The police were so angry at how they were portrayed in BBC2’s drama The Cops that they withdrew their co-operation for the second series. But do most TV producers give our institutions an easy ride?
Hilary Curtis: The Guardian Friday October 8, 1999
The Cops, Tony Garnett’s Bafta award-winning drama about rank and file police officers begins its second series on Monday (9pm, BBC2). Like the first series it is billed as a faithful warts-and-all revelation of life on the beat. But this time around, it is produced entirely without police assistance.
After seeing trailers for the first series, the Greater Manchester and Lancashire Police forces decided that the journey through the mind and soul of the modern bobby ventured too close to the occasionally rotten heart of our boys and girls in blue. Both forces withdrew their assistance and refused to advise or co-operate in any way on the second. Tony Garnett, who previously made This Life, Cardiac Arrest and Cathy Come Home, is not surprised at the reaction. “All cop shows except The Cops are good PR for the police. But I am not in the PR business.”
Programme makers and their institutional subjects have often been uneasy bed-fellows. The danger of sleeping with the enemy was experienced by Psychos, Channel 4’s critically-acclaimed drama set in a mental hospital. The producers worked with three psychiatrists and had access to the Maudsley Hospital, but were kept out of all Scottish institutions (the fictional hospital of the series was set in Glasgow). Mind, the mental health organisation, was consulted during production, but mounted a campaign in opposition to the programme’s title. Kudos, the producers, and Channel 4 chief executive Michael Jackson were inundated with complaints.
Executive producer Stephen Garrett says he received 50 letters a day at its peak, “but they were all from the same postal address, so it didn’t have quite the impact it could have done”. The experience was, he says, “mildly irritating”, and the producers and Channel 4 saw it for what it was: “political correctness run rampant”. He adds: “If you try and tell a broadcaster like Channel 4 to change the title of a show, they will go in the opposite direction, as quite rightly, they cannot be seen to bow to that sort of public pressure.”
But many producers claim a certain amount of bowing and scraping to officialdom is essential to satisfy the modern audience’s demand for credibility and realism. Bomber, an ITV drama starring Mark Strong and launching in January 2000, gained unprecedented access to the army’s secretive Explosive Ordnance Disposal Officers, or EDOs. The producers, Zenith, say they could not confidently have gone ahead without the Army’s assistance.
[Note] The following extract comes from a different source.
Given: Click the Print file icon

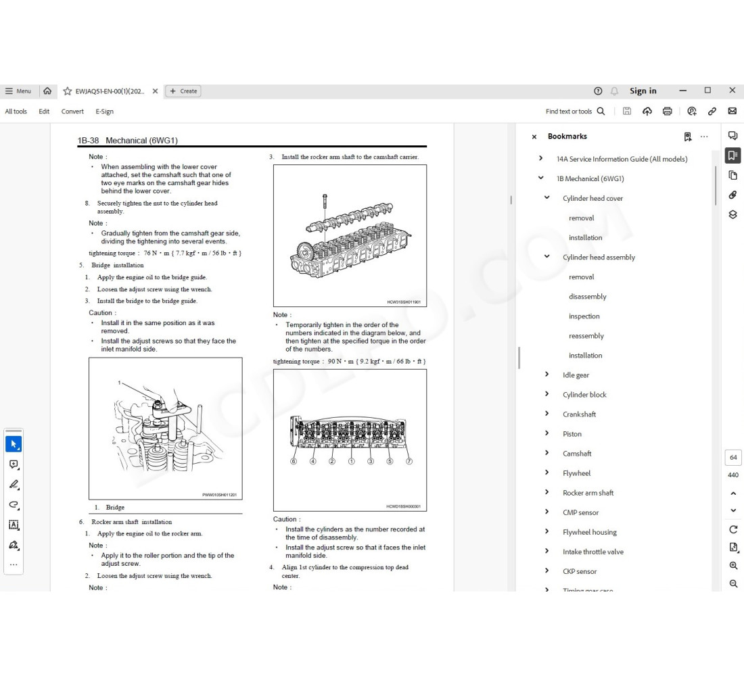Looking at the screenshot, I should [668, 112].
Archie Tate, producer of Bomber, said he wanted “to put the show on an official footing as soon as possible. EDOs are inexplicably heroic, and we didn’t feel there was anything to be gained by not getting full co-operation from the army”. But in return for their assistance, the army could veto certain story lines and insisted on seeing a full script before granting approval.
Tate recalls a scene featuring a drunk army officer vomiting over a war memorial. Unsurprisingly, the army took exception. “We looked at it again and came to the same conclusion,” says Tate. “It was over the top and gratuitous.” The scene was cut.
Psychos’ Stephen Garrett, however, reacts with disdain at allowing any outsider editorial decisions or script approval. “It’s the kiss of death if a producer has to get approval from the group they are portraying,” he says. “I would have seen it as a huge admission of failure if the mental health establishment had said ‘Psychos is a wonderful portrayal, it’s just what we want to tell people’.”
Institutions have become accustomed to an easy ride with long-running primetime series. Shows such as The Bill and London’s Burning rely on a harmonious, some would say cosy, relationship with the police and fire service. The Bill, often criticised as a “mouthpiece for the Met” is “very popular” with the police who have not issued a single complaint in 15 years, says executive producer Richard Hanford. But he is sensitive to accusations of the show being propagandist. “We simply aim to be the most realistic police series on TV,” he says.
Hanford is often informed of “new initiatives” that the Met is developing which may then be crafted into scripts. “I don’t see that as cosy, I see that as privileged access to greater realism for our story lines and a better show for viewers,” says Hanford.
Jackie Malton, an ex-detective who was the inspiration for Helen Mirren’ s character in Prime Suspect and continues to work closely with Lynda La Plante, advises on The Bill. She sees everything at treatment stage but is adamant that drama comes first. She says The Cops has “stretched the genre to extremes” and believes the Greater Manchester Police feel “they had had their fingers burnt”.
Following the proliferation of documentary dramas, producers of fictional drama feel under unprecedented pressure to steep their shows in realism. Stephen Garrett has found the traditional line dividing drama and documentary blurring as audiences and institutions come to expect a more faithful representation on screen, oblivious that the two genres are very different. “Drama producers are not there to document what life is like in institutions, we are there to entertain,” he says. “Let’s face it, if real emergency rooms were actually like Casualty, the whole world would fall apart.”